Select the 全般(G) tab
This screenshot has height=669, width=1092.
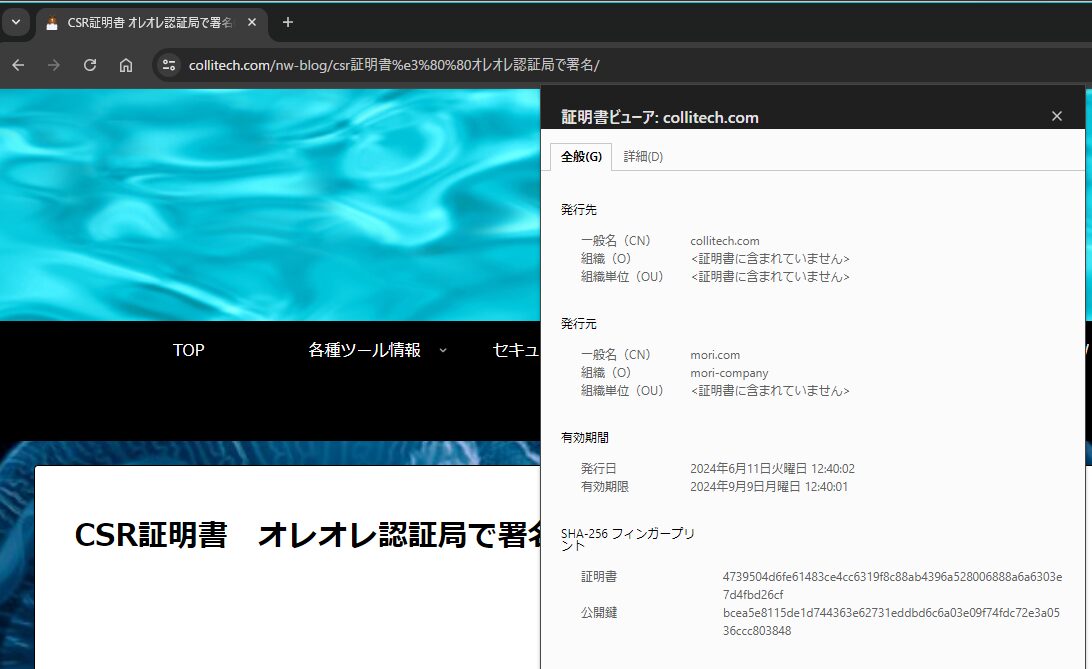coord(582,157)
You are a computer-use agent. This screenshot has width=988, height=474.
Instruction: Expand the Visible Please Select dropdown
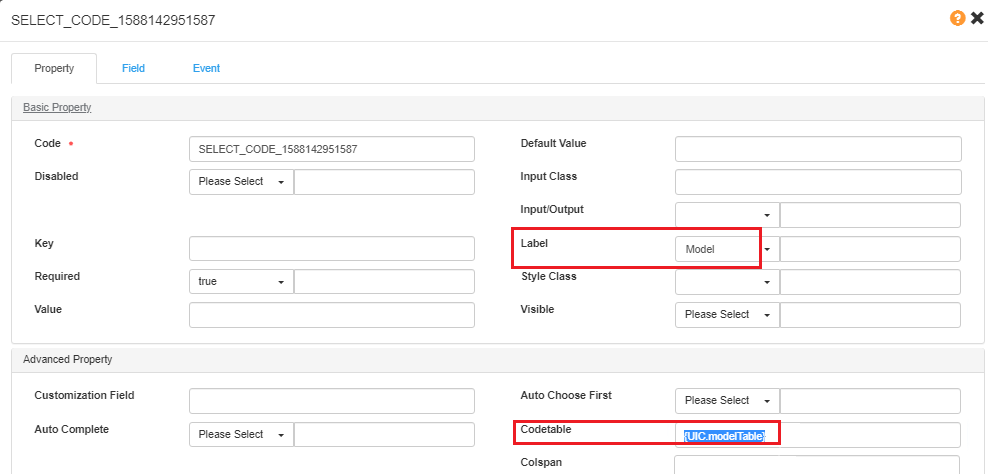click(x=726, y=315)
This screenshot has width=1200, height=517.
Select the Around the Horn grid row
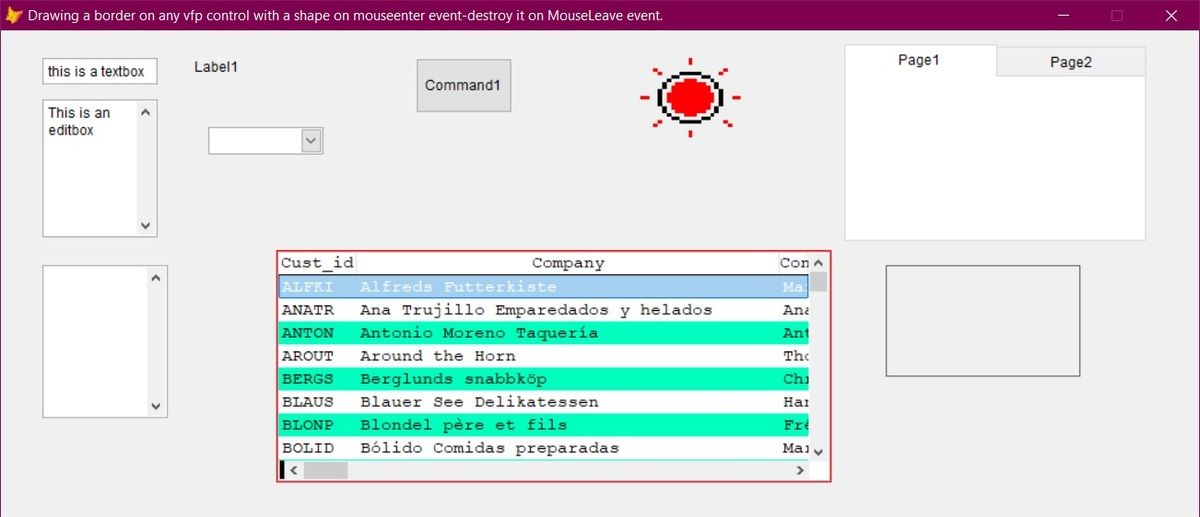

* _Task description_
Retype the material above exactly, images excluded.

* _Solution to this problem_
Select the 全般(G) tab
This screenshot has height=669, width=1092.
coord(582,157)
You are a computer-use agent. This screenshot has width=988, height=474.
Instruction: Expand the Visible Please Select dropdown
click(x=726, y=315)
This screenshot has width=1200, height=517.
Select the Around the Horn grid row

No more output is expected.